My pain is not hers: ethnographic investigations on the lives of women with rheumatoid arthitis
Anthropology of health. Rheumatoid Arthritis. Experience of illness. Therapeutic Itinerary. Intersectionality.
Rheumatoid arthritis (RA) is an autoimmune, degenerative, multifactorial disease that affects four times more women than men, and manifests mainly through severe joint pain, swelling, and caused difficulty moving due to body limitations. Thus, this research seeks to investigate the life experiences of women with rheumatoid arthritis, in order to understand through the life trajectory and therapeutic itinerary, the experiences of the disease, depending on the lived social context and other implicated factors, such as critical events (DAS, 1995) - which can drive biographical disruptions (BURY, 1982), or changes in life projects (VELHO, 2003) - and in this attempt to perceive the different therapeutic practices developed aiming at healing and “remission” processes.. Therefore, I consider that social relations influence the understanding of the disease, but also the care practices of the research interlocutors.
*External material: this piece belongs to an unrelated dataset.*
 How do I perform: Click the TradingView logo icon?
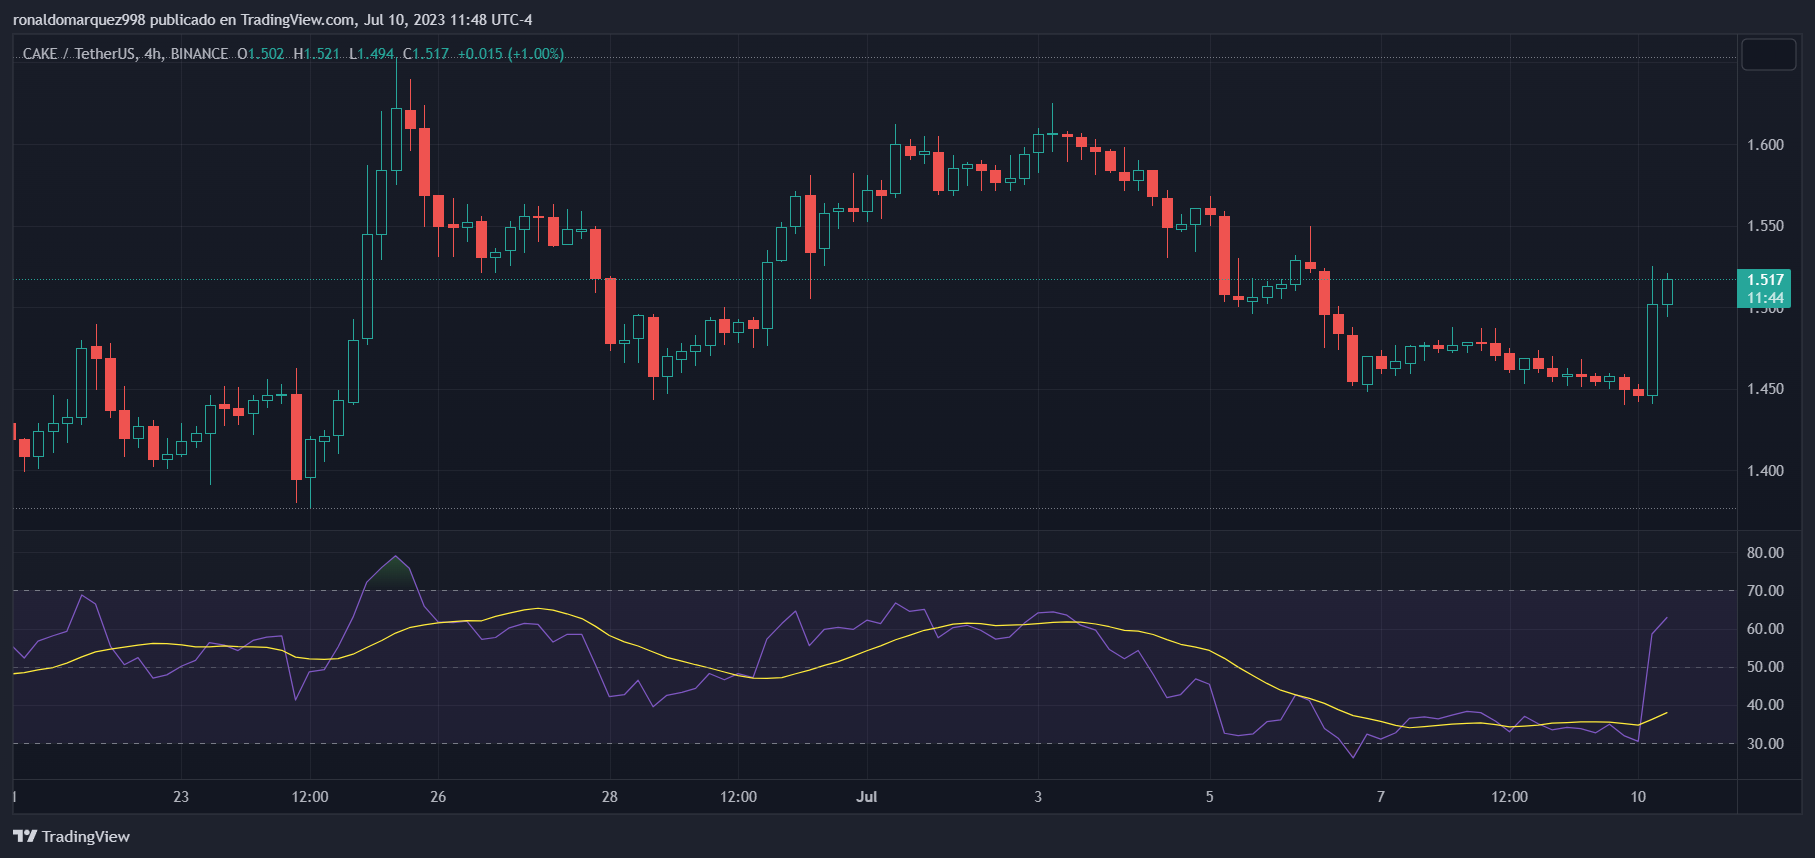(x=25, y=836)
Thereunto, I conducted the research from the Rheumatology Outpatient Clinic of the Onofre Lopes University Hospital, a place that receives the demand of the state of Rio Grande do Norte, and also, from another perspective, did research through social networks, through the snowball methodology and virtual network environment research, specifically Facebook and Instagram groups of people with RA. In order to investigate questions about intersectionality as an analytical perspective (PUAR, 2013), we intend to understand the social reality in which the experience of the disease is lived, reflecting from the discovery of the disease, the therapeutic processes to the access to social benefits and rights through the seven key research interlocutors:Jasmim, Tulipa, Girassol, Margarida, Aroeira, Gloriosa e Orquídea. Through the narratives to understand details of the illness experience, through the diagnostic processes, the itineraries therapeutics, and the trajectories of life crossed by the social markers of difference, particularly salient in each person.